Page MenuHomePhabricator

[native/sqlite] refactor code to perform migration inside one transaction
ClosedPublic

Authored by kamil on Oct 17 2022, 5:57 AM.
Tags
None
Referenced Files
F3246491: D5377.id17951.diff
Fri, Nov 15, 12:03 AM
F3246466: D5377.id17939.diff
Thu, Nov 14, 11:56 PM
F3246465: D5377.id18417.diff
Thu, Nov 14, 11:56 PM
F3246458: D5377.id17670.diff
Thu, Nov 14, 11:55 PM
F3246441: D5377.id17607.diff
Thu, Nov 14, 11:48 PM
F3246419: D5377.id17943.diff
Thu, Nov 14, 11:37 PM
F3246402: D5377.id18067.diff
Thu, Nov 14, 11:31 PM
F3246395: D5377.id17945.diff
Thu, Nov 14, 11:30 PM

Details

Summary

We want to perform getting version, migration, and updating version inside one transaction.

Unfortunately, migration 22 which is setting journal mode can not be done inside the transaction, because it will result in an error: cannot change into wal mode from within a transaction (1). That is why first we need to check the version, perform if shouldBeInTransaction is false, then start the transaction and again check the version (If the app will run into issues like those described in previous links in this time another thread could already updated the version).
If another thread will do it within getting the version and performing migration (not in the transaction) we do not run into issues because setting journal mode is an idempotent operation.
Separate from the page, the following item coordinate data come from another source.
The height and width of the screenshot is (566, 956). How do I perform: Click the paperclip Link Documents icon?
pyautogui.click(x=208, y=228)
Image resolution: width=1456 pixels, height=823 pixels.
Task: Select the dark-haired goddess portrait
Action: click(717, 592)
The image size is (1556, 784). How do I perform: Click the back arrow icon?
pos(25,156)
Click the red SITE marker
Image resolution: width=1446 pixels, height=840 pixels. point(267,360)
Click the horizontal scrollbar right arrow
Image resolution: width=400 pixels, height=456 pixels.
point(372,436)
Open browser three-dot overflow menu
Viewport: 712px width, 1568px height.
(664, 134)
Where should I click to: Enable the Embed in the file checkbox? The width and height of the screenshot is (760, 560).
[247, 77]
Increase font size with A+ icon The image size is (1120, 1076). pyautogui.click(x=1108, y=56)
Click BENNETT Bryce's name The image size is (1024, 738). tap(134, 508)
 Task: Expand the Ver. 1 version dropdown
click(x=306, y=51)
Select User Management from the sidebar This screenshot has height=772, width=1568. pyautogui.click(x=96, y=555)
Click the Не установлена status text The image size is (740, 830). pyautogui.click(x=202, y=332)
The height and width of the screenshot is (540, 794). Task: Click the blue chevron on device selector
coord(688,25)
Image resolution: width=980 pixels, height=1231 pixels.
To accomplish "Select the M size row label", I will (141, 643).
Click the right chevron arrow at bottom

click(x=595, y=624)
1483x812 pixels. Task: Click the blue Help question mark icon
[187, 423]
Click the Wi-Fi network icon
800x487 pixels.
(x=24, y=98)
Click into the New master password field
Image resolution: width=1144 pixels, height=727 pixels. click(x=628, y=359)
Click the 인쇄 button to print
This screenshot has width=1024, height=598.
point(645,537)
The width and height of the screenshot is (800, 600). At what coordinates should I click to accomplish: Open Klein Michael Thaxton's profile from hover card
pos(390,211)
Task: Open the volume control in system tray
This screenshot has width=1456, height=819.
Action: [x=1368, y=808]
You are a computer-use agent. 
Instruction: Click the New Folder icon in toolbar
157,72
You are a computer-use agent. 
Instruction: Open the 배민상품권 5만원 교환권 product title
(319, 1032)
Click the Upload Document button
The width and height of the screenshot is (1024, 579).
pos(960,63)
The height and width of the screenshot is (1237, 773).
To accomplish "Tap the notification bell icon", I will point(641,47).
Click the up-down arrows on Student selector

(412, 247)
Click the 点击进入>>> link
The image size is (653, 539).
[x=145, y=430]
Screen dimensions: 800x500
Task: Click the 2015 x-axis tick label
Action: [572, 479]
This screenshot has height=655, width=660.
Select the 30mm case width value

Note: whenever code will face issues right now there are break and return statements but it will be handled in a different way after implementing ENG-1974

Test Plan

Perform migrations (decrement version or logout user) and check if

  • DB schema has the proper structure
  • journal_mode is set properly to value wal

Text case described here:
https://phab.comm.dev/D5377#161885

Diff Detail

Repository
rCOMM Comm
Lint
No Lint Coverage
Unit
No Test Coverage

Event Timeline

There are a very large number of changes, so older changes are hidden. Show Older Changes
kamil edited the test plan for this revision. (Show Details)
kamil added a reviewer: atul.
kamil edited the test plan for this revision. (Show Details)
kamil published this revision for review.Oct 17 2022, 6:41 AM
atul requested changes to this revision.Oct 19 2022, 1:33 PM

I think this needs to be cleaned up some more before it's ready for review

native/cpp/CommonCpp/DatabaseManagers/SQLiteQueryExecutor.cpp
580–582

Confused what's happening here.

This revision now requires changes to proceed.Oct 19 2022, 1:33 PM
In D5377#159644, @atul wrote:

I think this needs to be cleaned up some more before it's ready for review

Looks like while making diff I chose the wrong line to commit... I was sure it wasn't there, what is more, test case will fail with this. Anyway sorry. for taking your time and confusing you, now should work.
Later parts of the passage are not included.